Start of Data provided

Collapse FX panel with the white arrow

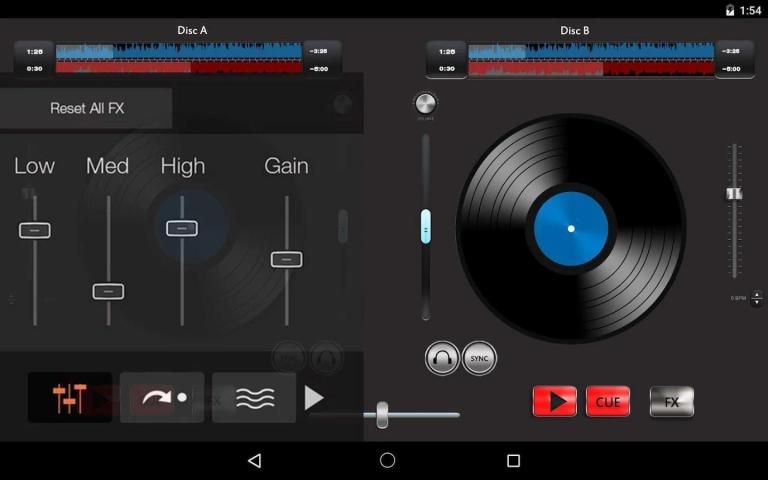pos(314,398)
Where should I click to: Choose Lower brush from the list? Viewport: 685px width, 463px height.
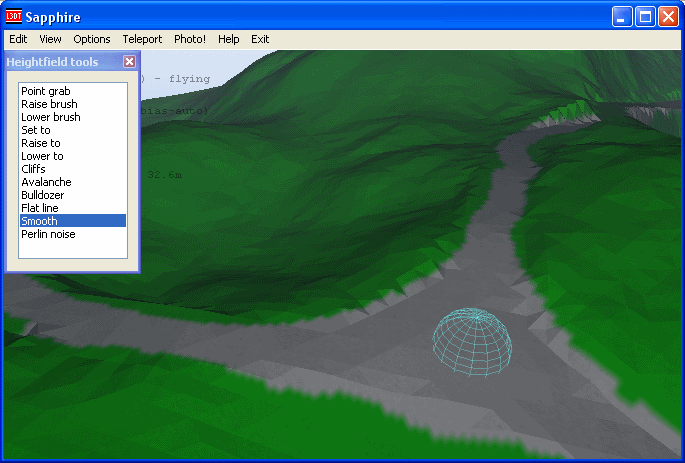(50, 117)
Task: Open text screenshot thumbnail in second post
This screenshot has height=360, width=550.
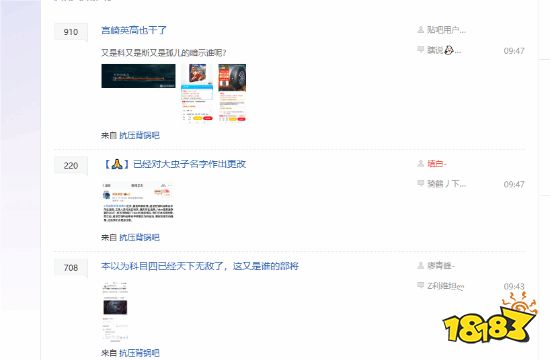Action: tap(138, 202)
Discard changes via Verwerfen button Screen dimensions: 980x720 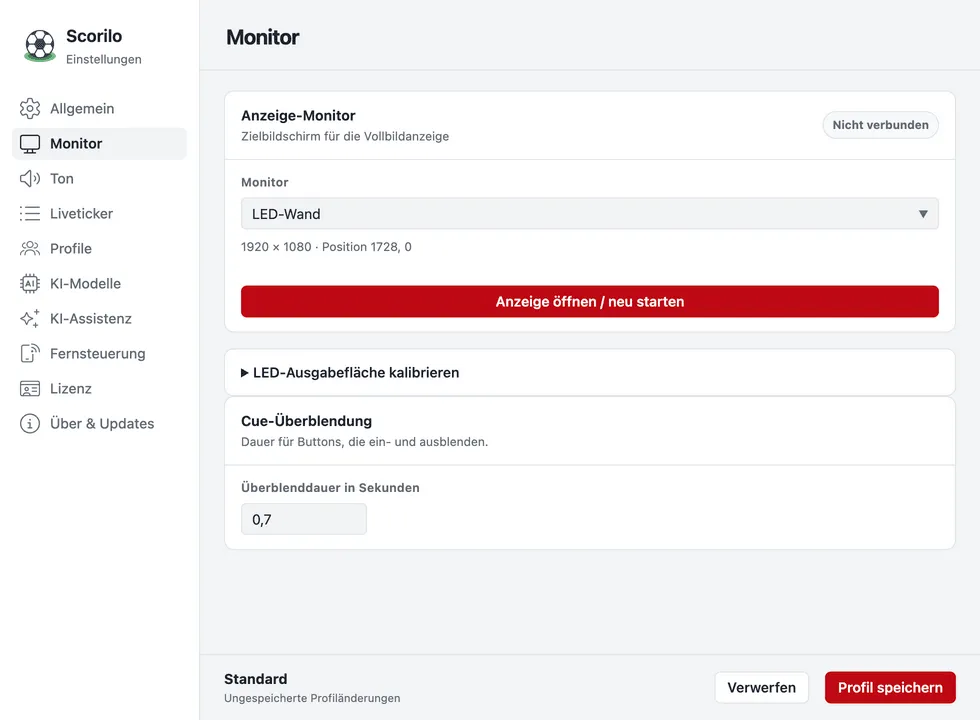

End of Data provided

## Problem description
Leave the pictures out and retype only the lines from the line with "Task: Open text" through the final line of the material, both ends included, word for word.

## Answer below
Task: Open text screenshot thumbnail in second post
This screenshot has height=360, width=550.
Action: tap(138, 202)
Discard changes via Verwerfen button Screen dimensions: 980x720 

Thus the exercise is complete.